Intanto, in Arfea il sindacato Faisa Cisal minaccia uno sciopero lungo un mese, a partire dal 15 settembre, in concomitanza con l’inizio delle scuole. Due le motivazioni alla base della minacciata protesta: il mancato pagamento della quattordicesima, che avrebbe dovuto avvenire entro il 20 luglio e invece “non è arrivato nulla: siamo stati disposti – dice in segretario Luca Tropiano – ad aspettare ancora tutto agosto, ma il mese è finito e ancora non si vedono i soldi”, se non a “rate”; i turni lavorativi, “di 13 o 14 ore che pare l’azienda voglia portare avanti con decisione unilaterale”.
Si tratterebbe una sorta di sciopero bianco: alla scadenza delle 12 ore il personale che aderirà si fermerà.

In Atm, invece, come avevamo anticipato, il braccio di ferro è sull’applicazione della cassa integrazione in deroga, in scadenza questo mese. E’ intenzione dell’amministratore delegato Mauro Bressan chiedere nuovamente una proroga, mai sindacati nicchiano: “come già abbiamo detto a giugno, in occasione del primo rinnovo,che non abbiamo sottoscritto, se si tratta di applicare un ammortizzatore sociale in presenza di un piano industriale va bene, ma se si tratta solo di prendere tempo, non si possono chiedere ulteriori sacrifici ai lavoratori”, ribadisce Porta.
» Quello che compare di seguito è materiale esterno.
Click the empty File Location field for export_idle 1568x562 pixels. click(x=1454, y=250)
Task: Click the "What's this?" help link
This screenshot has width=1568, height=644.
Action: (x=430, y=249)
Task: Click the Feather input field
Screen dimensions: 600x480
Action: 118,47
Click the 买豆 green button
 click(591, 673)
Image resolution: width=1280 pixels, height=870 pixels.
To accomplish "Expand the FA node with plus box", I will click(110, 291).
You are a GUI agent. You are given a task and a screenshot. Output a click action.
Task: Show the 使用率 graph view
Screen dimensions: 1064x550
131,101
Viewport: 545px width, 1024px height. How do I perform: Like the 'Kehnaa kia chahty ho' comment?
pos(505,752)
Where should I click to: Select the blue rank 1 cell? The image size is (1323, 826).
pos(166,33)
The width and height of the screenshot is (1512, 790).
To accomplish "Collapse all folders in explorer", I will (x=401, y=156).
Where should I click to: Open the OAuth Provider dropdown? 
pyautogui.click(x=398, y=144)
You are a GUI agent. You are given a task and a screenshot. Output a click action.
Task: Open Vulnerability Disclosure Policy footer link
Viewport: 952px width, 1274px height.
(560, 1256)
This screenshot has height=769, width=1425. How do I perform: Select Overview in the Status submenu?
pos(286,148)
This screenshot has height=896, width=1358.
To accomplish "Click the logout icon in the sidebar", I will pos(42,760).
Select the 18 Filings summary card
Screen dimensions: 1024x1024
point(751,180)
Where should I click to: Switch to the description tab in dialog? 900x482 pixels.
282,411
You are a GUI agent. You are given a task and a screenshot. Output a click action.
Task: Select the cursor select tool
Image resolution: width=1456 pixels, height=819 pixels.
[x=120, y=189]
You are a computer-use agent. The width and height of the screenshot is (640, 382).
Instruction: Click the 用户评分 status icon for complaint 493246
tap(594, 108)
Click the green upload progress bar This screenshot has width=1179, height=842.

L’azienda deve essere riorganizzata e i margini, anche secondo i sindacati,ci potrebbero anche essere, “ma certi sacrifici devono essere finalizzati ad un rilancio”. Bressan, tra le altre proposte, pensa ad un’estensione del servizio a chiamata. “La sperimentazione del periodo estivo ha dato buoni risultati. Era inevitabile che il mese di agosto si registrasse una scarsa richiesta, ma siamo soddisfatti. E’ nostra intenzione ripeterla, allargandola anche ad altre tratte, anche se ciò comporta una revisione del piano corse”. Attualmente il servizio a chiamata è stato applicato nelle tratte tra il capoluogo, Alessandria, e alcuni sobborghi. Il servizio a chiamata consentirebbe una ottimizzazione dei costi e delle tratte, ma va ben calibrata in base alla richiesta dell’utenza.